Nature create variables using its character component, and variables are sharing characters from a vary small to relatively large scale. This results, variables to have from a vary different to a more similar character. Variables having a more similar character are variables sharing largely a more similar character component (have relatively the same composition), and apparently a vary small similarity is due to high difference in component character composition. Hence, taking variables having more similar character as one variable or taking one of them as a representative can remove natural character redundancy, and it helps to mange and analyse the relation ship between variables in a world of large amount of variables are inter-related. This inter-relation between the variables causes the variables to have a direct causal relation, or an indirect causal relation or relation with out causal nature. Statistically, a direct causal relation indicates the presence of dependency between variables, where as indirect causality is due to the presence of latent variable. However, the relation between the variables without known causality is due to not well understood relation in the real world. The relation between variables can be linear or non-linear or random. Statistical methods like, variable-selection and variable-dimension-reduction methods can used to reduce the number of variable by taking single variable or merging as a component for statistically significantly similar variables.

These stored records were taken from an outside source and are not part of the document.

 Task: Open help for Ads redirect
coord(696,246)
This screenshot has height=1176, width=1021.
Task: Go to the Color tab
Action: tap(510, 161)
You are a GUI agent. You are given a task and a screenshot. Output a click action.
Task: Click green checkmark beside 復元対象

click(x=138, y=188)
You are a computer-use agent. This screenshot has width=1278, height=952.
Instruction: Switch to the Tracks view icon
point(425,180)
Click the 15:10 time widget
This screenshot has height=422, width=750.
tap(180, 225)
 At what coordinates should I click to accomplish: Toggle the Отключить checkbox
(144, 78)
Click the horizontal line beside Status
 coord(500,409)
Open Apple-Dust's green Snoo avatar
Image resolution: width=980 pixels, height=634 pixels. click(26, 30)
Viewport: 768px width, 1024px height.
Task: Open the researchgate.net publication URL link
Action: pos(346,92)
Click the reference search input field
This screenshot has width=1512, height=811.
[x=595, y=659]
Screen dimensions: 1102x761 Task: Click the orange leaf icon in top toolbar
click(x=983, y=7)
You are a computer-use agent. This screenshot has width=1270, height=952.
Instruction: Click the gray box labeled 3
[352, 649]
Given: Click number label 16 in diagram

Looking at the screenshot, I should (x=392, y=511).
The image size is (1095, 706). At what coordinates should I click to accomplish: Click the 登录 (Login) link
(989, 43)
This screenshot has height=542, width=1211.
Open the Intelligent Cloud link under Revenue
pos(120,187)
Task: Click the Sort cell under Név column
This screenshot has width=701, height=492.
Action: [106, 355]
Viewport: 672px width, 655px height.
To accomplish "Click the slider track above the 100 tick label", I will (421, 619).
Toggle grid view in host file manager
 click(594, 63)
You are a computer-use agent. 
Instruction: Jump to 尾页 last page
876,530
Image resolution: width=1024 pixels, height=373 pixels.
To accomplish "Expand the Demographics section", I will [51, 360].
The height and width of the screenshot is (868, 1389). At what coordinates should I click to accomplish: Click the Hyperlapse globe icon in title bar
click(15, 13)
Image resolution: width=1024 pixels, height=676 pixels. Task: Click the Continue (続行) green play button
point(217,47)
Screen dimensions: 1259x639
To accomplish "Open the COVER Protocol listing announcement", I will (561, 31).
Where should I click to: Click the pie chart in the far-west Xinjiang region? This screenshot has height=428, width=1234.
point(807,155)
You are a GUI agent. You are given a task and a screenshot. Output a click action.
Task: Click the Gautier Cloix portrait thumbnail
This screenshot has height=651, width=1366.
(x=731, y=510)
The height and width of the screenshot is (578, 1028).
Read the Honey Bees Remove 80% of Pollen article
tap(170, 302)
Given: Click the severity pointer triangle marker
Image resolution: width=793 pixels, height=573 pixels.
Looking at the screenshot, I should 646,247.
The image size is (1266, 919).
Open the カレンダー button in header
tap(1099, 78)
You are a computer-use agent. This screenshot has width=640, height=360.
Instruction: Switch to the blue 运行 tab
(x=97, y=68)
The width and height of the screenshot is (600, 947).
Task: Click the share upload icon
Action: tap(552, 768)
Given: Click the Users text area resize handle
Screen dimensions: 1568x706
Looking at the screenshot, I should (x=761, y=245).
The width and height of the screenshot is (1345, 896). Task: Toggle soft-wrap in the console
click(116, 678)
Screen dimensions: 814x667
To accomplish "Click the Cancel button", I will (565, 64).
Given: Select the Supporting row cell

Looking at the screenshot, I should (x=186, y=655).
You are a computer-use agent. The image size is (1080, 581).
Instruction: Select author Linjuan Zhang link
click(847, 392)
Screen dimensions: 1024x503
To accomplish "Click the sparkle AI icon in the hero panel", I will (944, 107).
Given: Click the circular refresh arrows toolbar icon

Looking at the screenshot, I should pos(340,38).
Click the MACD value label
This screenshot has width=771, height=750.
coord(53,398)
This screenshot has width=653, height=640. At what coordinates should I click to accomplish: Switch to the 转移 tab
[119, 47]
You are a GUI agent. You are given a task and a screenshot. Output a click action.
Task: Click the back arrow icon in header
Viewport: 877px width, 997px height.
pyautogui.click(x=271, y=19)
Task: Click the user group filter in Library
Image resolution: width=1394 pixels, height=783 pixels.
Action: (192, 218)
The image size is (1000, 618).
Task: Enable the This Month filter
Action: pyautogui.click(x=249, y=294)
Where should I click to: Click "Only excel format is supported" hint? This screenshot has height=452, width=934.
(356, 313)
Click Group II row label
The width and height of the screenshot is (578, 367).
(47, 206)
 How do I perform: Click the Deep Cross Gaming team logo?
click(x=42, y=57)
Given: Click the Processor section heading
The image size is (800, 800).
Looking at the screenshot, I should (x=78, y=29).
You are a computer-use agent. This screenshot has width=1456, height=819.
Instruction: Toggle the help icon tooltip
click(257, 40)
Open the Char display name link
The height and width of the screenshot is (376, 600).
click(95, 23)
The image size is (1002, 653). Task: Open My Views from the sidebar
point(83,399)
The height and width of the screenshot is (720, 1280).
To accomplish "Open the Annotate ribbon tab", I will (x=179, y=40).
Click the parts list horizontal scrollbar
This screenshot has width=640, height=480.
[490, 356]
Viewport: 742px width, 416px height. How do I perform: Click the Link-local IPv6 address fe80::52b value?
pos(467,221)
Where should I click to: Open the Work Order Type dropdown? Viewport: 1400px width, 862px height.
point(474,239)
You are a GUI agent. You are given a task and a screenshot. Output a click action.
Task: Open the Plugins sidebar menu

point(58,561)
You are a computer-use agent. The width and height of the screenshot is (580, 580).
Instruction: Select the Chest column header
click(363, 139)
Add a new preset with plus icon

Measuring the predictor–predictor relation, and response–predictor relation is important to recognize the relationship exist, and having a short list of influential factors for further analysis to determine their effect on response variable.

However, due to inter-relation between dependent variables, their influence on response variable is not only individual rather in group too. Since, the natural inter-relation between variable is not captured and considered by simulation study, or by predictor–response association or correlation measures only. Correspondingly, this interaction effect is planed to detected for real data using Micro and small enterprise (MSE’s) data set[File Name: MSEs.csv] by considering the predictors filtered by association, correlation and regression measures for predictor–predictor and predictor–response relation. Then, the possible combination of selected (filtered) groups of variables are then regressed for response variable, and significantly and potentially related variables are re-selected using stepwise and lasso variable selection method.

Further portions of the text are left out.